La difficile tournée du prince William en mars a été suivie d'une visite du plus jeune fils d'Elizabeth, le prince Edward, qui a dû annuler une étape à la Grenade après des manifestations pro-républicaines.
Un sondage mené à la Barbade avant le changement de régime a montré qu'à l'exception du prince Harry (41% d'opinions favorables), le reste de la famille royale (Elizabeth II n'étant pas incluse) plafonnait sous les 20% de cote de popularité.
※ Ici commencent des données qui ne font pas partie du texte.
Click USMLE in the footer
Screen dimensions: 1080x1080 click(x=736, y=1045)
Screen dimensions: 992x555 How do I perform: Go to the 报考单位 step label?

La récente remise en cause du rôle de la monarchie britannique "doit être comprise dans le contexte plus large des demandes de réparations, de l'absence d'excuses de la famille royale pour le rôle de la monarchie dans les crimes historiques de l'esclavage et du colonialisme et leurs conséquences aujourd'hui", entre autres, détaille l'historienne Kate Quinn.
- Pas d'excuses royales -
Le roi Charles III a dénoncé "l'effroyable atrocité" de l'esclavage, "qui entachera à jamais notre histoire".
En Jamaïque, William a fait écho à son père, exprimant sa "peine profonde" face à ces pratiques "odieuses". "Cela n'aurait jamais dû arriver", a-t-il dit.
Mais aucune excuse formelle n'a été formulée jusqu'ici.
Le penchant républicain semble plus prononcé dans les nations caribéennes ayant déjà pris leur indépendance politique vis-à-vis de la Grande-Bretagne.
Il semble improbable que la mort de la reine pousse les territoires britanniques d'Outre-Mer -- les îles Caïmans, les îles Vierges britanniques, Anguilla, les îles Turques-et-Caïques, Montserrat et les Bermudes -- à rechercher leur indépendance, selon Kate Quinn.
Quoi qu'il en soit, la décision "doit être prise par le peuple, pas les responsables politiques", a dit à l'AFP l'ancien Premier ministre des Bermudes, John Swan, qui a quitté la tête de son parti après l'écrasant rejet de l'indépendance lors d'un référendum en 1995.